[[ RECORDS TO PROCESS open ]]

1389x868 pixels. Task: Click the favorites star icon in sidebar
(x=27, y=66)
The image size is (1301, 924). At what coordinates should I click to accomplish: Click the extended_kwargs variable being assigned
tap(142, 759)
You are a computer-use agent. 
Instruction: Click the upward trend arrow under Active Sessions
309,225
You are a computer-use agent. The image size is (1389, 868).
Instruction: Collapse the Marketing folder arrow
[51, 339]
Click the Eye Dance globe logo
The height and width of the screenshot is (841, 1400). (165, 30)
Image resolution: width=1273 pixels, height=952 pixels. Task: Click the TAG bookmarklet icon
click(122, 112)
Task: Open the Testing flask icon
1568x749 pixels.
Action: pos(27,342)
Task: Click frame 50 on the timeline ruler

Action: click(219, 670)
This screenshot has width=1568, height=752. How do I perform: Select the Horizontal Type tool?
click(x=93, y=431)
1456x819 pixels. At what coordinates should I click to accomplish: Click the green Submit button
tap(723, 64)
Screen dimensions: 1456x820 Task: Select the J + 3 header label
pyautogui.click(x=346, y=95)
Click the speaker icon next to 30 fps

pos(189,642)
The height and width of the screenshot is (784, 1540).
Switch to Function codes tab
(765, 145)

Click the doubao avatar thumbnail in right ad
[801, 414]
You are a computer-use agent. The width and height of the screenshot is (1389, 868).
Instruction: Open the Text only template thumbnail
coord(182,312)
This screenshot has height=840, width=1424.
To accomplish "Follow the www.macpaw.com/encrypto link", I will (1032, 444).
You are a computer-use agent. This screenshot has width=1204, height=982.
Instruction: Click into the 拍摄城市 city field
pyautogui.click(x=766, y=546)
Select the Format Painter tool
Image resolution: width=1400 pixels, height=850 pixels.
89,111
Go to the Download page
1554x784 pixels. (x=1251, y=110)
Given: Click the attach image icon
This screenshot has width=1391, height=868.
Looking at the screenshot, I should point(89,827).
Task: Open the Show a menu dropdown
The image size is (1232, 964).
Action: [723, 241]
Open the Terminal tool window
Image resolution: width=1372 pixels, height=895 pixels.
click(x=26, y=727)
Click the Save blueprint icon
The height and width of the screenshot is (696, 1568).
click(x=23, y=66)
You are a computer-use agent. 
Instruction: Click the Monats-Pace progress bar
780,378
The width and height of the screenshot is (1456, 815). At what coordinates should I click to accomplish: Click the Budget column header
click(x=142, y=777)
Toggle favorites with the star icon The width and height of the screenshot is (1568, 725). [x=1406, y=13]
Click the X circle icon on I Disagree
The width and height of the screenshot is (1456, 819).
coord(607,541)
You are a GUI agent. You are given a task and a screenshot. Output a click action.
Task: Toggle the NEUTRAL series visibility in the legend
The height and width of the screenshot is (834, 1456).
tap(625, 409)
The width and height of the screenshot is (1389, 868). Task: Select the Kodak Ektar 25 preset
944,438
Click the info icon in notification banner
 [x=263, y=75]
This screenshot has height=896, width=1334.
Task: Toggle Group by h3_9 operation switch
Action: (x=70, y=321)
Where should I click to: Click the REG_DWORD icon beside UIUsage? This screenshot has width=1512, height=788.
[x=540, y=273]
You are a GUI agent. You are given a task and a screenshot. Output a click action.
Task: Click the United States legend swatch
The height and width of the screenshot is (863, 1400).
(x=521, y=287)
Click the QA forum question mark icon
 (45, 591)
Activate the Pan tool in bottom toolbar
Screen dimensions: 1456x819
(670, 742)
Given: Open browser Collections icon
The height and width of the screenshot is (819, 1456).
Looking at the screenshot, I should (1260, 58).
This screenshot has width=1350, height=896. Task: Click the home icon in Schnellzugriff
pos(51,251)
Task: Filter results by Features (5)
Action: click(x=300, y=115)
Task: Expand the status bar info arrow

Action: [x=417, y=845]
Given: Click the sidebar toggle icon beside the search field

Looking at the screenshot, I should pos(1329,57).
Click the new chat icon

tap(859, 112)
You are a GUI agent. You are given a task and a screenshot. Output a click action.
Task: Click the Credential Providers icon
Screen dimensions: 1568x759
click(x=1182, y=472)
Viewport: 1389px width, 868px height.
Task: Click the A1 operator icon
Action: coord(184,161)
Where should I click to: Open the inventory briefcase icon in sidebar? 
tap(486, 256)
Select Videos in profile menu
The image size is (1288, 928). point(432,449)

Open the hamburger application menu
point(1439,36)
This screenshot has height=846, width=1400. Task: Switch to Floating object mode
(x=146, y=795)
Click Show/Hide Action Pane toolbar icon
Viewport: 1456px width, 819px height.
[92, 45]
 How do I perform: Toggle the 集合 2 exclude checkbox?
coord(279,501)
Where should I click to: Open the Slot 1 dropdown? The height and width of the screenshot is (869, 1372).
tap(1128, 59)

[[ RECORDS TO PROCESS closed ]]

▶ [EXERCISE]: Nothing should appear in the answer except the lines from the one with "This screenshot has height=846, width=1400." through the final line of the records, written exactly.

▶ [COMPLETED EXERCISE]:
This screenshot has height=846, width=1400. Task: Switch to Floating object mode
(x=146, y=795)
Click Show/Hide Action Pane toolbar icon
Viewport: 1456px width, 819px height.
[92, 45]
 How do I perform: Toggle the 集合 2 exclude checkbox?
coord(279,501)
Where should I click to: Open the Slot 1 dropdown? The height and width of the screenshot is (869, 1372).
tap(1128, 59)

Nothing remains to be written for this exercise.